I have noticed that a busy day with many tasks accomplished leaves me highly satisfied whereas I tend to feel vaguely disappointed if I get to the end of a day and cannot point to anything significant that I have done since I got out of bed. (Who is assigning significance? Me of course!)
Sometimes I think I am getting the hang of this 'being' thing. Then a deadline approaches. Like, for example, the departure date for a journey. Soon, I find myself compiling the inevitable 'things-I-must-do-before-we-leave' list. Redirect the mail. Weed the garden. Buy a new suitcase. Get my e-mail up to date. Clean my shoes. Re-charge the camera batteries …
It's not the list that is the problem. Nor even the utter glee with which I cross things off it. The problem is the feeling of vague dissatisfaction I get when a day goes by with nothing crossed off and nothing to show for having lived another twenty-four hours.
As long as I can remember, I have had days of pottering interspersed with days of prodigious output.
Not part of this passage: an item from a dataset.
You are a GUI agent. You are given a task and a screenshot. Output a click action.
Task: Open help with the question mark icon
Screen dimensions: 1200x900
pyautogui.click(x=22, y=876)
I am like the hare in the hare and tortoise story who alternated between napping and sprinting. I can totally relate to the hare.
But of course he lost the race. The plodding tortoise is the hero of the story. Our industrial culture rewards the person who works at a steady pace, just like a machine, and has a full 'out' basket at the end of each day. That is what many of us learn to expect of ourselves, regardless of how well that pattern actually suits who we are.
Such an expectation, fully internalised by the time we reach adulthood and reinforced in the workplace, makes it difficult ever to recapture the pure, joyful present-centredness of early childhood. Instead, we become addicted to Getting Things Done and for many of us the addiction persists into the years of so-called 'retirement'. (Even into really old age. I have a 91-year-old relative who frequently chides herself for being 'lazy' and 'not doing anything').
Not that retirement means we should forego the pleasure of doing what we enjoy or of doing a whole lot of things we never had time for before. Being busy is fine. But we should never feel driven. Never, ever, ever.
I often write about the importance – and the pleasure – of living in the Now and substituting 'being' for 'doing'. But do I practise what I preach?
Well yes I do, sometimes. On my daily walks in the countryside, or on vacation, or just strolling around my garden simply observing and breathing instead of weeding or planting, I am often able to do what Richard Carlson calls 'slowing down to the speed of life'. It feels really good.
But the rest of the time? Hmm … not so much.
And by the way, have you noticed that even this post is couched in terms of achievement? I am trying to achieve a state of not being preoccupied with achievement. Arrgghh!! That's enough to drive even a Zen master to drink.